The 1cm-long parasite left the 50-year-old man in pain and with memory problems as it travelled 5cm from the right side of his brain to the left before it was removed by surgeons.
The rare worm was of a type never before found in the UK but it is believed that it can be caught by eating infected food or via a Chinese medical remedy for sore eyes that includes raw frog.
The team which examined the worm said the victim was from a Chinese background and had lived in the UK for 20 years but visited China often.

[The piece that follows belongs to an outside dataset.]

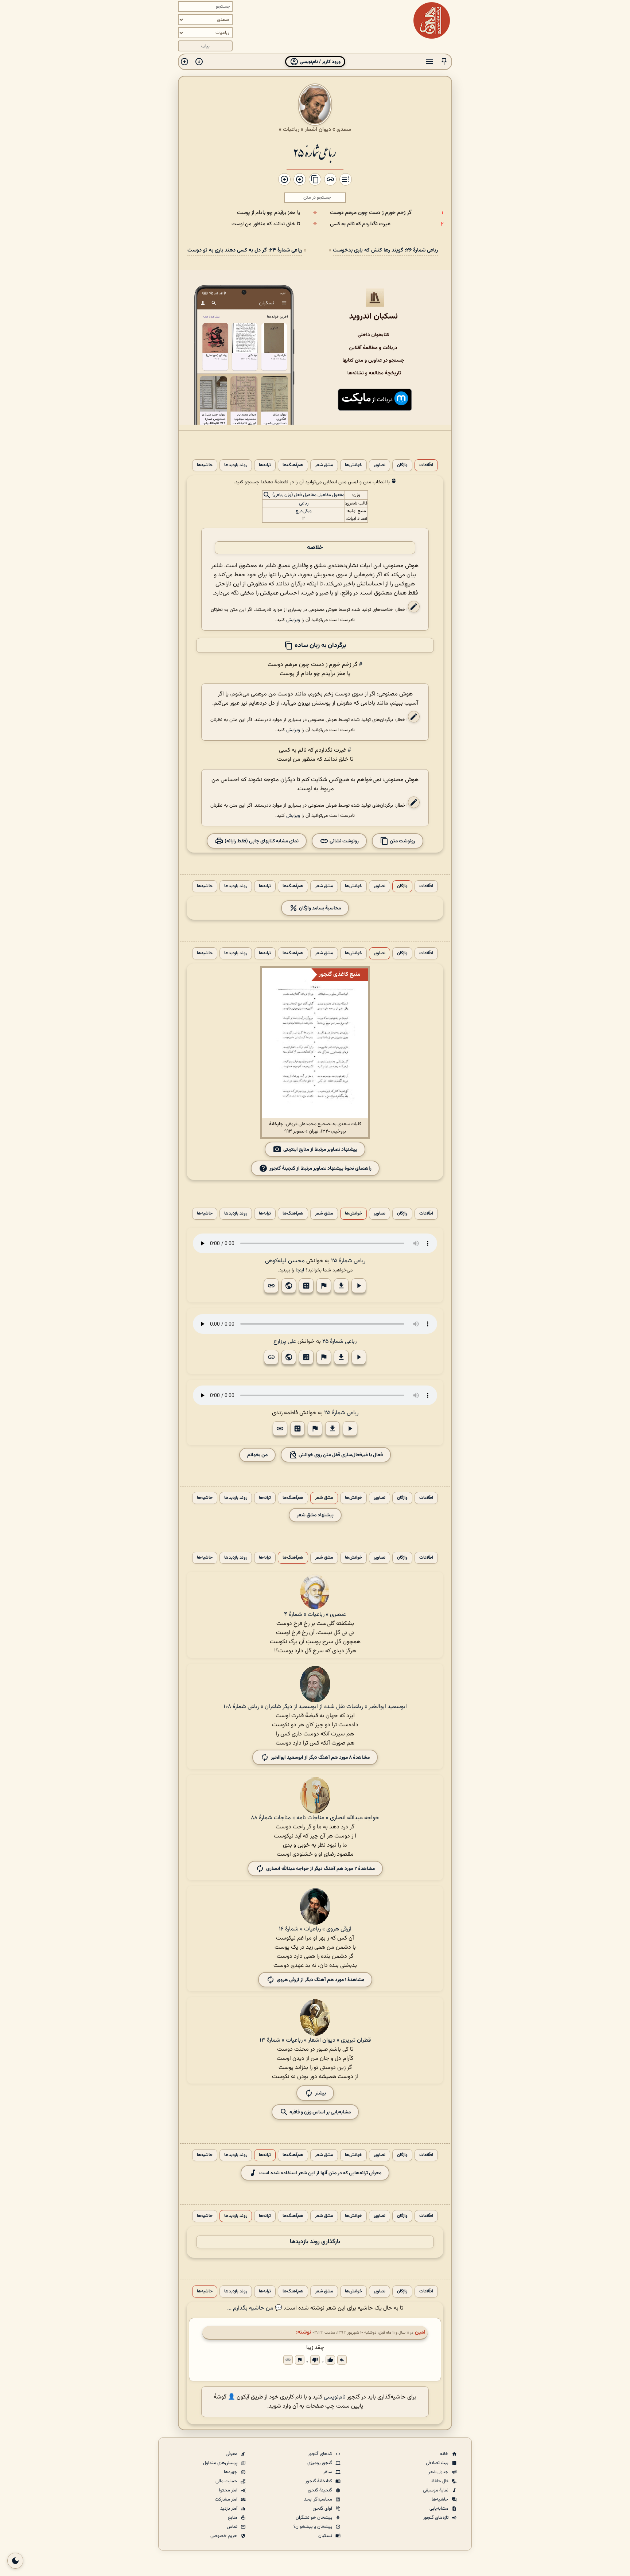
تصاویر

Dr Effrossyni Gkrania-Klotsas, study author from the department of infectious disease at Addenbrooke's Hospital in Cambridge, said: "We did not expect to see an infection of this kind in the UK, but global travel means that unfamiliar parasites do sometimes appear."
Writing in the Genome Biology journal, scientists revealed that the patient went to hospital in 2008 suffering from headaches, seizures, altered smell ability, memory flashbacks and problems, plus increasing pain on his right-hand side.
Over the next four years he was tested for diseases including HIV, tuberculosis, lime disease and syphilis after MRI scans showed lesions in his brain.
Scientists at St Thomas' Hospital in London finally diagnosed his affliction after taking a biopsy of his brain.
The tiny tapeworm, Spirometra erinaceieuropaei, was identified by a team of scientists led by Dr Hayley Bennett, from the Wellcome Trust Sanger Institute, which mapped its genome.
It has only been reported 300 times in the last 60 years, the scientists said. It is rare but most commonly found in South East Asia, China and Japan.
As well as the Chinese medicine risk, it is also believed to be transmitted by eating infected crustaceans from lakes or eating raw meat from reptiles and amphibians, they said.
The patient is now well and scientists believe that by gene-mapping the worm, new treatments can be found for tapeworm infections.
"For this uncharted group of tapeworms this is the first genome to be sequenced and has allowed us to make some predictions about the likely activity of known drugs," said Dr Matt Berriman, from the Sanger Institute.
"The genome sequence suggests that the parasite is naturally resistant to albendazole - an existing anti-tapeworm drug.
"However, many new drug targets that are being explored for other tapeworms are present in this parasite and could offer future clinical possibilities."